Abstract
Preserving the confidentiality of sensitive data, while permitting knowledge discovery, is an important goal in privacy-preserving data mining. This paper investigates the effectiveness of data shuffling for classification tree and regression analysis. We compare the effectiveness of data shuffling to the tree based data perturbation method which was developed specifically for the purpose of data mining. Results suggest that data shuffling provides the higher levels of data security and more effectively preserves data mining knowledge than tree based data perturbation method.
Additional information
Notes on contributors
Han Li
Han Li is currently an assistant professor in School of Business Administration at Minnesota State University Moorhead. She received her doctorate in Management Information Systems from Oklahoma State University. She has published in Decision Support Systems, Operations Research, European Journal of Information Systems, Journal of Computer Information Systems, Information Management & Computer Security, and Journal of Information Privacy and Security. Her current research interests include Heath IT, privacy and confidentiality, data and information security and the adoption of information technology.
Krishnamurty Muralidhar
Krish Muralidhar is Gatton research professor at the School of Management, University of Kentucky. He received his PhD from Texas A&M University. His primary research interest is in data privacy and related areas.
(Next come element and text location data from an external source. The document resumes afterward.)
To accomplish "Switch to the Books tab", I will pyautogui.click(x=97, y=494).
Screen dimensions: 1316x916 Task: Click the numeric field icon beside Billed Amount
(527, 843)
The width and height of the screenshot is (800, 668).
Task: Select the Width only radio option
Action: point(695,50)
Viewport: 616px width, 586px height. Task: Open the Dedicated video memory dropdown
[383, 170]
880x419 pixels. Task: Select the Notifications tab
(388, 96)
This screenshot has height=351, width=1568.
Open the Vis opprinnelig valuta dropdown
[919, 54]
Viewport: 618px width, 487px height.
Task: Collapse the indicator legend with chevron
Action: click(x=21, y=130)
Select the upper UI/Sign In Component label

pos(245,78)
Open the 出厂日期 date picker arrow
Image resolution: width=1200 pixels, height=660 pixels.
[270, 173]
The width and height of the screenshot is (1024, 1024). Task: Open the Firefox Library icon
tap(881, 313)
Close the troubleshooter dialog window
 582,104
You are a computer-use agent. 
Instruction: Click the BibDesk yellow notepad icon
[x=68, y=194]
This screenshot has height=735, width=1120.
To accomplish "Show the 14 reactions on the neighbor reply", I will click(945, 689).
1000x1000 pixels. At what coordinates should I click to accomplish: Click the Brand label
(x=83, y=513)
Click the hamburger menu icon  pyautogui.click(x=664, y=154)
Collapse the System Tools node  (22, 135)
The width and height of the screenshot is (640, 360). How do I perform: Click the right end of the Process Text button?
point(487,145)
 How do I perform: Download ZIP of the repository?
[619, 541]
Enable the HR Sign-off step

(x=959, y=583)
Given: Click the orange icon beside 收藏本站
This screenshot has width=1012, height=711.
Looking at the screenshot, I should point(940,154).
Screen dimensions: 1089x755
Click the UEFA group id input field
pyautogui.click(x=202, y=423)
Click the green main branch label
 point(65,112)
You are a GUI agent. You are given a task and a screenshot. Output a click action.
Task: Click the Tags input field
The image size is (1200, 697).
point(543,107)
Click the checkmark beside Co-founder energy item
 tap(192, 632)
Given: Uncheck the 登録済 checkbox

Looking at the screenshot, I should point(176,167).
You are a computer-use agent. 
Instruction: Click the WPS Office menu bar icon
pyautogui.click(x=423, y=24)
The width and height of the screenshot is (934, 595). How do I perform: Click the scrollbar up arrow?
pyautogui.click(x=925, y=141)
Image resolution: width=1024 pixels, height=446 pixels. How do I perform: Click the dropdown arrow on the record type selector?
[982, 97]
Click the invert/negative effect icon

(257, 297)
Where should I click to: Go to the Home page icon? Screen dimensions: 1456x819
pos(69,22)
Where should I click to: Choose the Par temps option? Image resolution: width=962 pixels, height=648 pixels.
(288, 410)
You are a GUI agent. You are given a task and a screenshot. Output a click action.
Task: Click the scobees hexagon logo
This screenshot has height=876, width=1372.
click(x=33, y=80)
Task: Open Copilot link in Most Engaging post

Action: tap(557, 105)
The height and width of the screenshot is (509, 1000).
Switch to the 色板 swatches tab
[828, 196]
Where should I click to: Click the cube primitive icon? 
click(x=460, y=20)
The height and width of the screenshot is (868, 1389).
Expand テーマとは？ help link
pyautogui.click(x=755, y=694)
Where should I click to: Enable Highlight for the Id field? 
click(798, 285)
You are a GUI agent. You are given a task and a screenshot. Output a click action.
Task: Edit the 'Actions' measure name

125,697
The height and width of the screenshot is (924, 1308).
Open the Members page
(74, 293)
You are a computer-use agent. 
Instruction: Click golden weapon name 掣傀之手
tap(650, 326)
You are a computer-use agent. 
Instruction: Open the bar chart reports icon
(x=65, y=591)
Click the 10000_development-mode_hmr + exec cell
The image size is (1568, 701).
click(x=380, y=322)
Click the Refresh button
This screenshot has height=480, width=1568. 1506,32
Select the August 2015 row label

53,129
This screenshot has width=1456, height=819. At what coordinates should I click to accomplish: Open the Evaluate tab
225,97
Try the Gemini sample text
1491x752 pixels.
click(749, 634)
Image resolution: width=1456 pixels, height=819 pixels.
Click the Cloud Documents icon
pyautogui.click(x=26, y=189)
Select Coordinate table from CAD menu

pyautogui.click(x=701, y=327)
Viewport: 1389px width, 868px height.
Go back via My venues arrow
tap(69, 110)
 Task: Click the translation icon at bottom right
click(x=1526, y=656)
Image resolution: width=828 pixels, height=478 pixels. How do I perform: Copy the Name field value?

His research has appeared in journals such as ACM Transactions on Database Systems, Information Systems Research, Journal of Management, Management Science, and Operations Research.
Rathindra Sarathy
Rathindra Sarathy is Ardmore Chair and Professor of Information systems in the Department of Management Science and Information Systems at Oklahoma State University. He received his PhD from Texas A&M University. His research interests include database confidentiality, distributed databases, and e-commerce. His work has appeared in journals such as ACM Transactions on Database Systems, Decision Sciences, Decision Support Systems, European Journal of Operations Research, Information Systems Research, Management Science, and Operations Research.